## DOCUMENT EXTRACT
○ ○ ○ ○ ○

Amid a building spurt, apartment vacancy in the Cleveland region ticked up to 6% at the end of 2018, from 5.8% a year earlier. The data from the Marcus & Millichap investment real estate brokerage also put the Metropolitan Statistical Area in a spot it rarely sees in good economic times, as the fourth-highest in the firm's rankings of markets nationally.

That company includes San Antonio, which leads the nation with a 6.8% vacancy rate, followed by Houston with 6.4% and St. Louis at 6.1%. Even though vacancies are up thanks to lots of new suites hitting the market — by Cleveland standards — there's no perceptible whining from insiders.

In an oft-repeated phrase among multifamily owners and developers, Ari Maron, spokesman for the Cleveland-based MRN realty company, which produced the East Fourth Neighborhood and Uptown retail/multifamily properties, said he's bullish about the region's apartment market.

○ ○ ○ ○ ○

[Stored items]
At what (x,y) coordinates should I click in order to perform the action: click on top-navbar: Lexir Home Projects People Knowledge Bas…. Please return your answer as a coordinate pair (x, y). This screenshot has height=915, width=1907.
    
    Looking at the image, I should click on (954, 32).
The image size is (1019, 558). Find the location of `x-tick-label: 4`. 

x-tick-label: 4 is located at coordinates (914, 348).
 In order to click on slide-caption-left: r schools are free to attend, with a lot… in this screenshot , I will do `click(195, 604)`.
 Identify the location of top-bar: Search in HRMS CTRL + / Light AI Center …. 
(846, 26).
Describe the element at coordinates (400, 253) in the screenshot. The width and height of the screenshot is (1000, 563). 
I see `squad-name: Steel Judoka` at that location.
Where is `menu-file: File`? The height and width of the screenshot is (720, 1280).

○ ○ ○ ○ ○

## YOUR TASKS
(a) In the article on Cleveland apartment vacancy, which brokerage supplied the vacancy data?
(b) List every market named in the Cleveland apartment vacancy article along with the vacancy rate it is given for the end of 2018.
(c) Continue the article on Cleveland apartment vacancy from its last sentence.

## YOUR WRITTEN ANSWERS
(a) The Marcus & Millichap investment real estate brokerage.

(b)
- Cleveland region: 6%
- San Antonio: 6.8%
- Houston: 6.4%
- St. Louis: 6.1%

(c)
"The market seems very strong," Maron said in a phone interview as he discussed the company's project to open: the 25-suite Market District Lofts in part of an Ohio City office building. At Uptown, 11471 Euclid Ave., MRN's complex with first-floor retail and upper-level apartments at University Circle, occupancy is almost 100%. And that's after the nearby One University Circle and Centric projects opened the doors to a total of 548 suites last year. Each is barely less than half a year into its rent-up period.

Steve Rubin, a principal at Little Italy-based Midwest Development Partners, which led a partnership that produced Centric, with 272 suites at 1999 Circle Drive, said 42% of its suites are leased and the building is signing new leases at a double-digit pace weekly.

"We're doing well," Rubin said. "We're ahead of schedule. We're very bullish on University Circle." To prove it, he pointed out the company is continuing to pursue a long-range plan to build nearby Circle Square, also known as UC3, which will have seven buildings.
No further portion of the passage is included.